C’est processus d’apprentissage qui a donné naissance au premier restaurant de Nico, en copropriété, devenu l’établissement le plus populaire de Majorque. Mais au bout de quatre ans, en 2017, les relations avec son partenaire se sont dégradées — « un vrai cauchemar » — et il est finalement parti pour créer, seul cette fois, Es Taller. Encore une preuve qui démontre que Nico ne fait pas les choses comme les autres, il a construit Es Taller lui-même. À l’aide de quelques constructeurs locaux, il a transformé un ancien atelier de mécanicien en un restaurant parfaitement fonctionnel, le tout en veillant à ne pas mettre sa situation financière en danger.

« J’étais là de 8h du matin à 10h du soir pour aider les ouvriers, porter les pierres, etc. C’était stressant mais, quand on a eu fini, j’étais très fier de ce que j’avais réussi à faire. »

Es Taller a ouvert en juin dernier, avec au menu un autre fruit de son apprentissage : les tapas.
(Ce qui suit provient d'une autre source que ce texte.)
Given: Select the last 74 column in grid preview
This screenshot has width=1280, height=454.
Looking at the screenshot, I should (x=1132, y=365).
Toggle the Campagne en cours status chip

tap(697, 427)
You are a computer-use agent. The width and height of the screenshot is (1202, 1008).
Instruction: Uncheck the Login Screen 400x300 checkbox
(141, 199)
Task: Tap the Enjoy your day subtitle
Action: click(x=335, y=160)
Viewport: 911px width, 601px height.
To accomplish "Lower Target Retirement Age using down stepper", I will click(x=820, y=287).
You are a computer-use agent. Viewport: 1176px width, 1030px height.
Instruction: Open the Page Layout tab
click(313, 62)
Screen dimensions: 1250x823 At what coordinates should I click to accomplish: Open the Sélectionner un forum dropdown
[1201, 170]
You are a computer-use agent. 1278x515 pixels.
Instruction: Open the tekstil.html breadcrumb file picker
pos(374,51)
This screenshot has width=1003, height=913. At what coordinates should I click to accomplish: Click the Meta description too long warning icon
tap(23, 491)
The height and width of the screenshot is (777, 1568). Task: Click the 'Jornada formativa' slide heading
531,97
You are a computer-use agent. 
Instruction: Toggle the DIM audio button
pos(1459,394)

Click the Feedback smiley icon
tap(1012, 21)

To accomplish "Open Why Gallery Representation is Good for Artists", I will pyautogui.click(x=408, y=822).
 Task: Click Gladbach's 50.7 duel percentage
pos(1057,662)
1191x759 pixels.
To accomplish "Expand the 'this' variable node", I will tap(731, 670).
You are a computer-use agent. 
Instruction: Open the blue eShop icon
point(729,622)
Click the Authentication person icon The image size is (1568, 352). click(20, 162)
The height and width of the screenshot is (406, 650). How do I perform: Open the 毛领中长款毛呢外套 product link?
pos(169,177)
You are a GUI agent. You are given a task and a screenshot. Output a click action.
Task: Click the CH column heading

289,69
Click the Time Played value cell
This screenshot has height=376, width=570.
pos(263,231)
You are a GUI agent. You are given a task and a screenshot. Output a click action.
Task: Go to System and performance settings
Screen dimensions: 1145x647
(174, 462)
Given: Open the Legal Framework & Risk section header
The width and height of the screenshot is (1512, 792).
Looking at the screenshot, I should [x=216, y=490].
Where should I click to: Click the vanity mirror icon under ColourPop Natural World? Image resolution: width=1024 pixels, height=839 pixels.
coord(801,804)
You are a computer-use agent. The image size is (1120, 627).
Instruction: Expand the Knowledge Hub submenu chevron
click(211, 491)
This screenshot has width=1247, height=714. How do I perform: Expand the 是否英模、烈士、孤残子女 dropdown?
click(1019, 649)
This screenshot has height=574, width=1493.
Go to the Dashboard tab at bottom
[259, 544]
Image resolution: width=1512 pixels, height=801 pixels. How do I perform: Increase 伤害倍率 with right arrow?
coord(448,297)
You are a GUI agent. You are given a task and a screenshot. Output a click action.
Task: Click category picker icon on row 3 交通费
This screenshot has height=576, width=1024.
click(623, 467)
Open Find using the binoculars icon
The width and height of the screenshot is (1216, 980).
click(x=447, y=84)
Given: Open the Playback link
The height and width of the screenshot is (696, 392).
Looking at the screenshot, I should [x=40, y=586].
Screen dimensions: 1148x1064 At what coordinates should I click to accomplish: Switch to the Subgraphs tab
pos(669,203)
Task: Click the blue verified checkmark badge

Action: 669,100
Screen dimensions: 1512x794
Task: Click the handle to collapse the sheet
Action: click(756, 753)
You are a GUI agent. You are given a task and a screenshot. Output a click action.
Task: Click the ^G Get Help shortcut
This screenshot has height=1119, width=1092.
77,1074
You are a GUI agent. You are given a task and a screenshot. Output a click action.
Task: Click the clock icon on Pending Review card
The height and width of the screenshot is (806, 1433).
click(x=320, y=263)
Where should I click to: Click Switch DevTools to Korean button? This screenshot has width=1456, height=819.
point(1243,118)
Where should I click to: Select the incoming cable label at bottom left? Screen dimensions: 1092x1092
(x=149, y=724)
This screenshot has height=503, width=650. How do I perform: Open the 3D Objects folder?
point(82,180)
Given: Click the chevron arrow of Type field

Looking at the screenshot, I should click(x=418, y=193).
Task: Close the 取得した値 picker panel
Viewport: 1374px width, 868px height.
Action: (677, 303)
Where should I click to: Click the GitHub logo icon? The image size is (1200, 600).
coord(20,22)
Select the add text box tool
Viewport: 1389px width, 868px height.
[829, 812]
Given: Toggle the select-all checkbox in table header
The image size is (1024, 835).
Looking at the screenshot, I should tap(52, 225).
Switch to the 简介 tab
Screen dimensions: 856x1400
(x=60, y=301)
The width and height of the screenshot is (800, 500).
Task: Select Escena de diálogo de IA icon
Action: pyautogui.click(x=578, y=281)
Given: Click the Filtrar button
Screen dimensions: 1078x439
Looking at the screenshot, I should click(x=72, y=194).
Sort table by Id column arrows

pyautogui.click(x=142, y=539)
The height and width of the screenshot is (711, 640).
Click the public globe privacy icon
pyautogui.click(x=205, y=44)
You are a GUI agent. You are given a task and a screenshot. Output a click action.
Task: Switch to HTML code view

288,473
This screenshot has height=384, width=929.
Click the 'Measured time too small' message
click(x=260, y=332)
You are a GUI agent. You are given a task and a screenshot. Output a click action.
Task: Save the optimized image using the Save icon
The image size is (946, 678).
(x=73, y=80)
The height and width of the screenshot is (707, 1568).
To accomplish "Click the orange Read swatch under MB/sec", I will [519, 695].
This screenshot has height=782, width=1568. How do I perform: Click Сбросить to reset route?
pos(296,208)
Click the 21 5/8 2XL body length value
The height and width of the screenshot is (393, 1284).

Nico a puisé dans l’inspiration traditionnelle ibérique — il a vécu 11 ans à Ibiza, puis a senti que l’endroit était devenu trop à la mode et a déménagé à Majorque — et y a ajouté son grain de sel. Les mets proposés sur sa carte sont le reflet d’un esprit plus international que local, comme le souligne l’un des nombreux éloges dont son restaurant fait l’objet et qui décrit le vaste choix des plats allant du steak tartare aux empanaditas, en passant par la salade de quinoa, les calamars, les patatas bravas et le curry thaï végétarien.

Assaisonner dans la joie et la bonne humeur

Dans un pays où les recettes des restaurants et des livraisons de nourriture à domicile ont baissé de près de 10 milliards de dollars ces dix dernières années, ce sont les bonnes critiques qui sauvent la vie d’un établissement.

« Il m’arrive de dire à mes amis : Je ne comprends pas pourquoi mes clients aiment ma cuisine, c’est peut-être simplement une question d’assaisonnement. Je crois que tout est là. »

Son talent en la matière lui vient d’expériences menées chez lui à partir d’ingrédients ramenés de ses voyages. Il commence par les cuisiner pour lui et sa compagne et, s’ils les aiment, il les fait figurer au menu du restaurant. Ainsi, Nico et ses clients ne s’ennuient jamais. Cependant, un élément ne quitte jamais la carte : le cochon de lait. En effet, les habitants de Majorque adorent son interprétation française de ce plat traditionnel et incontournable de l’île.

Partager ce qui est au menu

« Ma cuisine est un mélange de toutes les saveurs qui me plaisent et que j’ai découvertes, et que je continue de découvrir, lors de mes voyages. »

Comme l’on pourrait s’y attendre de la part de quelqu’un qui a reçu tellement du monde, la principale philosophie de Nico est que la nourriture est quelque chose qui doit être partagé. Il a essayé de créer une ambiance qui mette ses clients à l’aise. Il s’est autant donné dans la création de cette ambiance accueillante alliée à un service attentif et à un décor agréable que dans celle de plats qui se démarquent du lot. Il est si fier de ce qu’il a construit à Es Taller qu’il ne pourrait jamais envisager de tout quitter comme il l’a fait il y a de nombreuses années en Argentine.

« Si je peux prendre ma retraite avec ce restaurant, je le ferai. »

Et comme il projette la création d’un jardin organique pour Es Taller, on a vraiment l’impression qu’il est, cette fois, bel et bien installé. Mais pour un homme qui a vécu autant, et qui est continuellement à la recherche de nouvelles approches, il ne s’agit sûrement que d’une escale sur son parcours culinaire.